No descontentamento dos cafeicultores, o fim da República Velha Embora ocorresse de forma descentralizada, um amplo processo de industrialização estava em curso no Brasil dos anos 20. Mas a crise de 1929 – marcada pela superprodução de mercadorias sem compradores acelerou as contradições entre os setores agrários e industriais.

Mais uma vez, diante de outra crise, os cafeicultores paulistas exigiram nova valorização do produto, concessões de créditos, subsídios ao pagamento das dívidas, juros baixos, prorrogação dos prazos para pagar os empréstimos.

Mas o presidente Washington Luís (1926-1930), notadamente favorável à política econômica de São Paulo, não compreendeu claramente a extensão da crise econômica e não atendeu aos pedidos do setor cafeeiro, preferindo acreditar que os importadores ampliariam a compra do café para elevar os estoques e, no momento adequado, aumentar os preços, compensando, desta forma, os prejuízos momentâneos.

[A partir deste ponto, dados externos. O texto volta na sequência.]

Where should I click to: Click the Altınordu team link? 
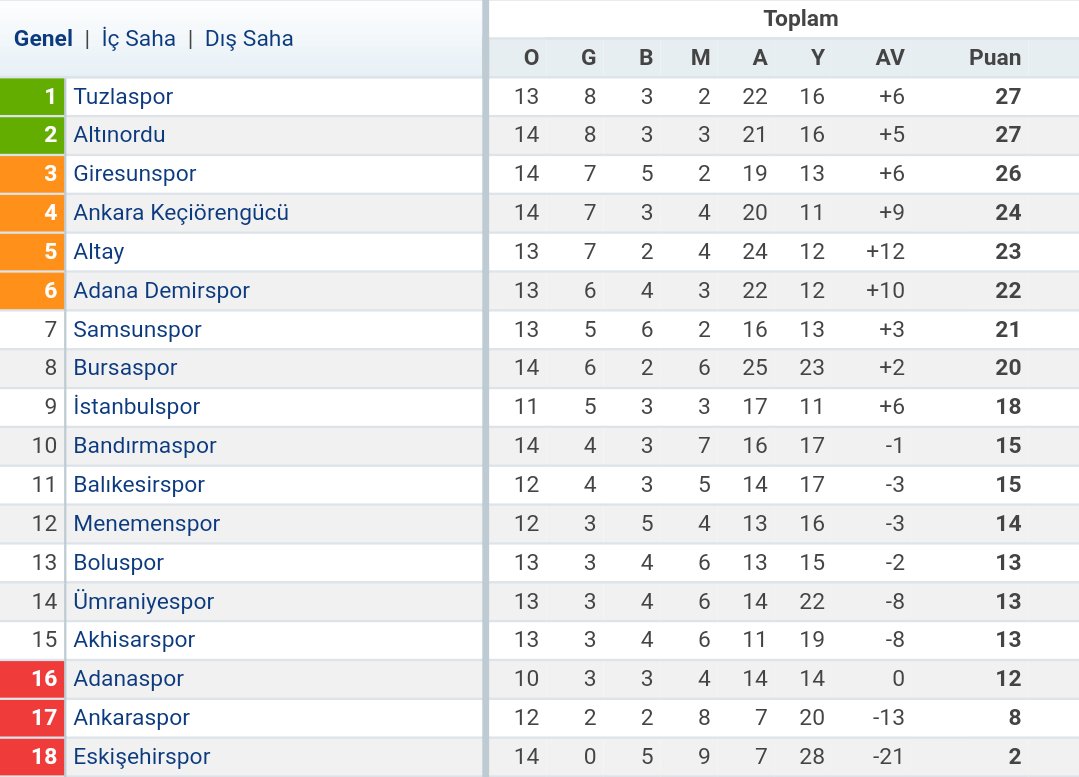pyautogui.click(x=119, y=134)

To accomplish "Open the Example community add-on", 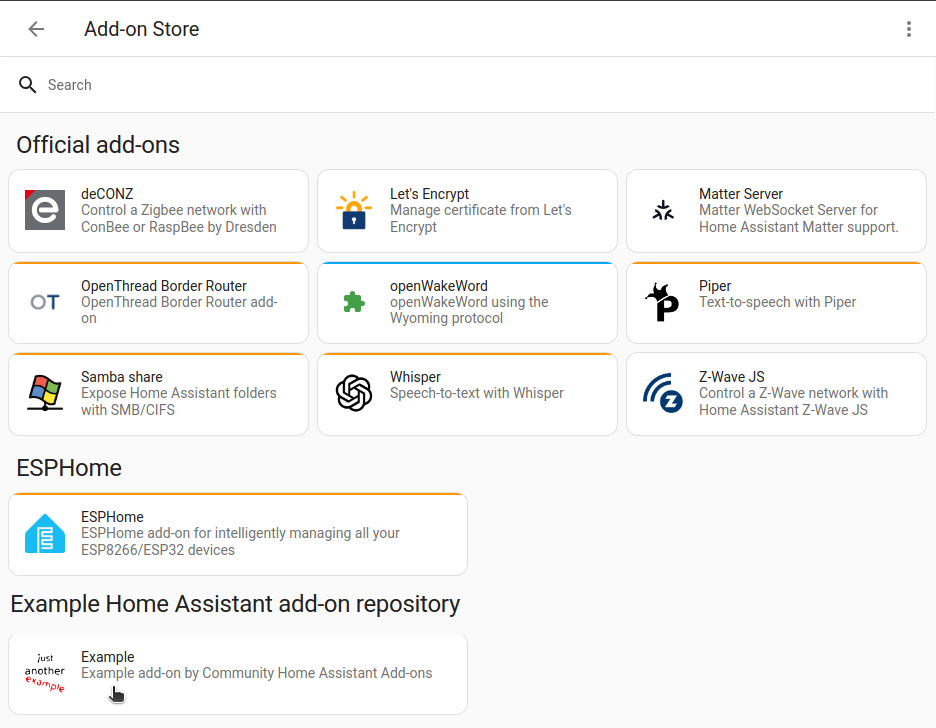I will tap(237, 673).
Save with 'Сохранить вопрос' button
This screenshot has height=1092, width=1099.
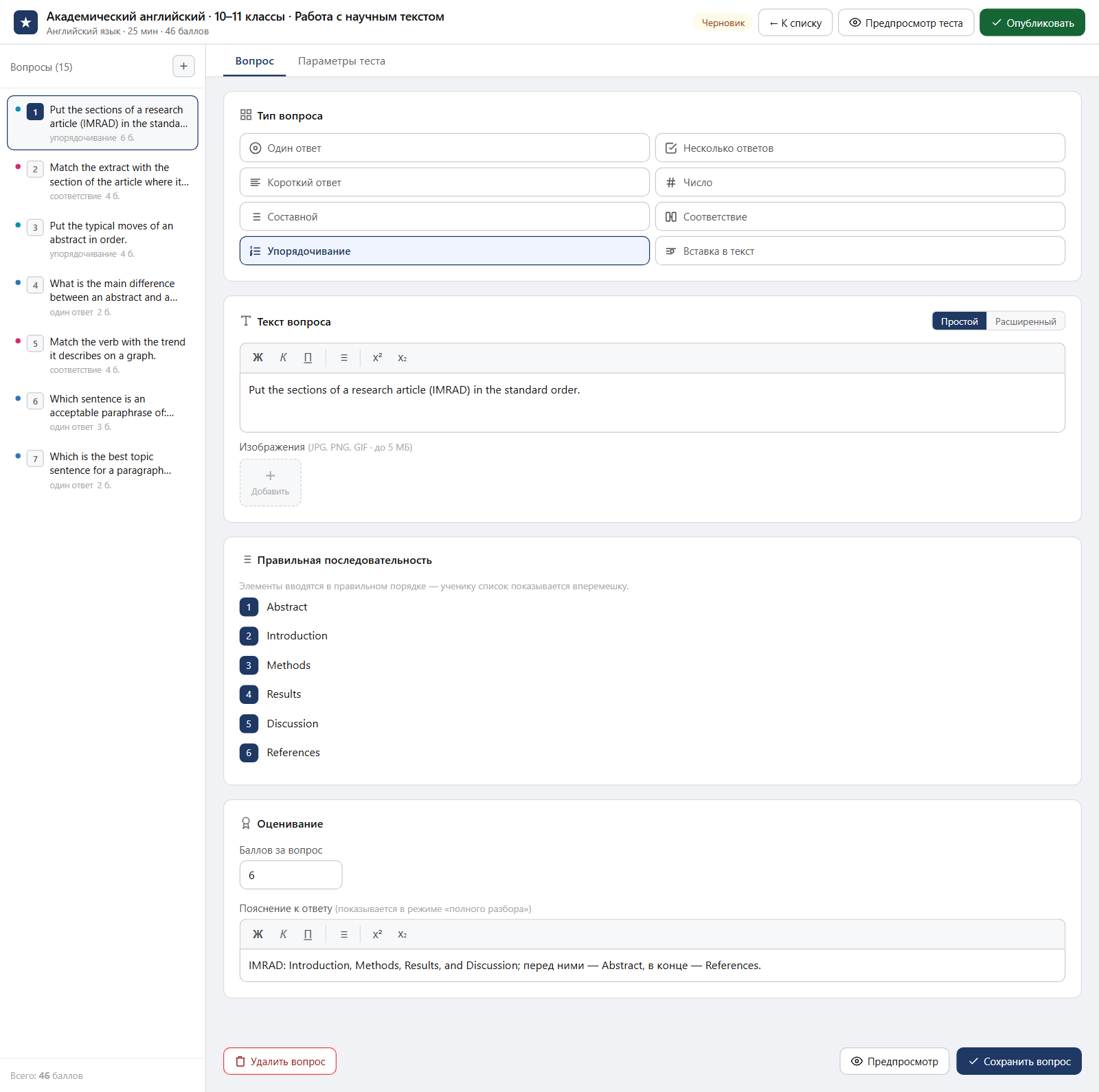click(x=1019, y=1061)
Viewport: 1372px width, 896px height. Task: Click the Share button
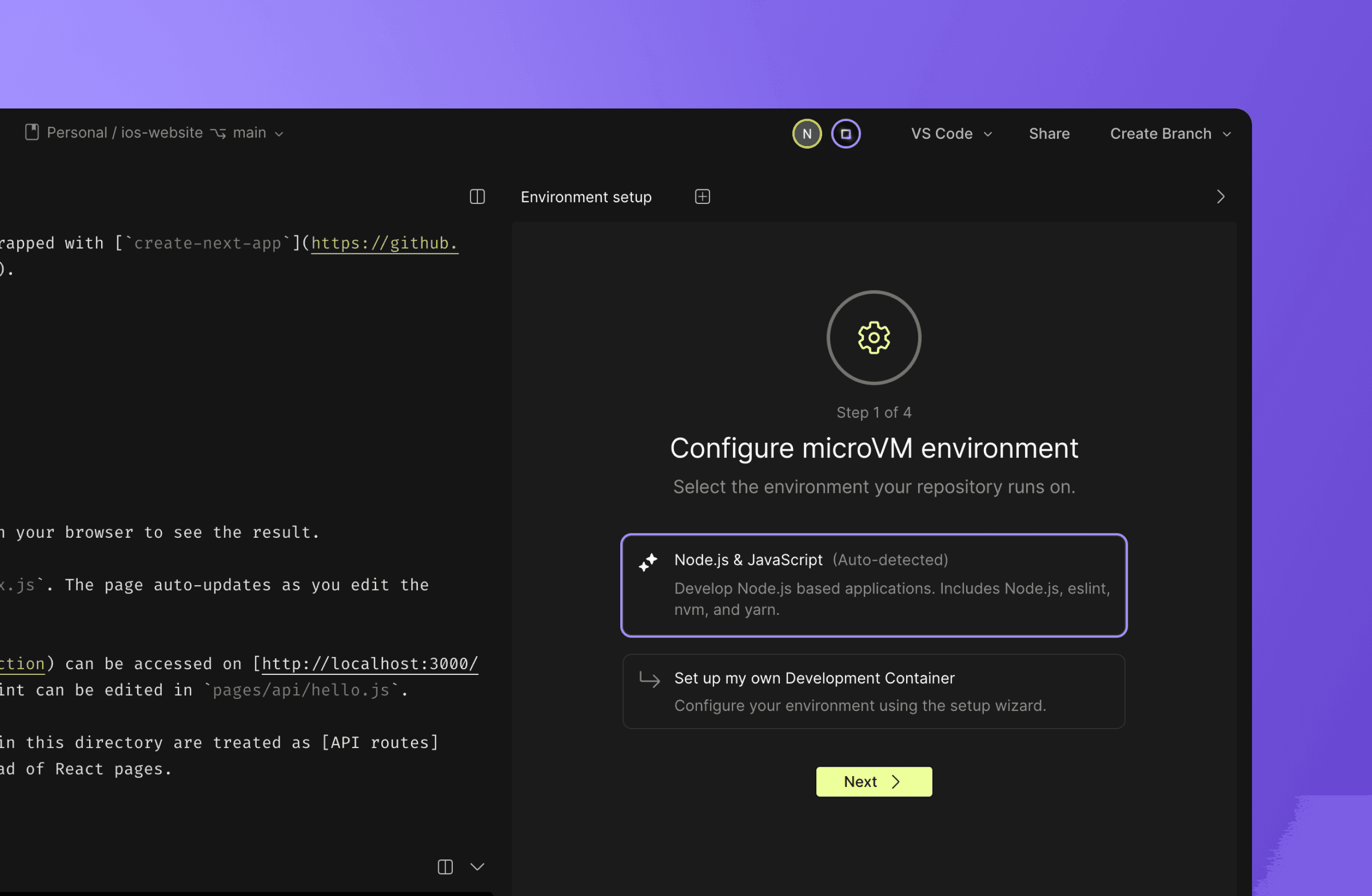[1049, 133]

Nada disso aconteceu e o presidente acabou por perder o apoio político, econômico e social dos latifundiários paulistas, sendo deposto pela Revolução de 30.

Por isso, a república do Café-com-Leite (aliança dos cafeicultores de São Paulo com os latifundiários de Minas Gerais,

produtores de leite, queijo e indústrias de laticínios) não sustentou o modelo de república no Brasil, baseado na monocultura cafeeira, em latifúndios e na mão-de-obra barata.

Afinal, o Brasil já não era apenas um exportador de complementos de sobremesa. “Podemos dizer que, graças às ampliações e sua capacidade produtiva, através da importação de bens de capital” (máquinas e equipamentos) “e pela sua diversificação, o campo industrial preparou-se para a recuperação da economia como um todo depois da crise de 1929”, bem como os setores agrícolas.

De 1930 até a década de 80, o Brasil continuou implementando novas relações produtivas, adequando sua economia aos quadros da completa internacionalização do capitalismo. A região brasileira permanecerá cumprindo sua função histórica essencial à organização capitalista, ou seja, vender matérias-primas. Só que, nos dias atuais, ao invés de importar manufaturas – como fazia ao longo dos séculos coloniais até 1870, data do início de nossa industrialização -, o Brasil consome produtos sofisticados como computadores, videocassetes, antenas parabólicas e outros.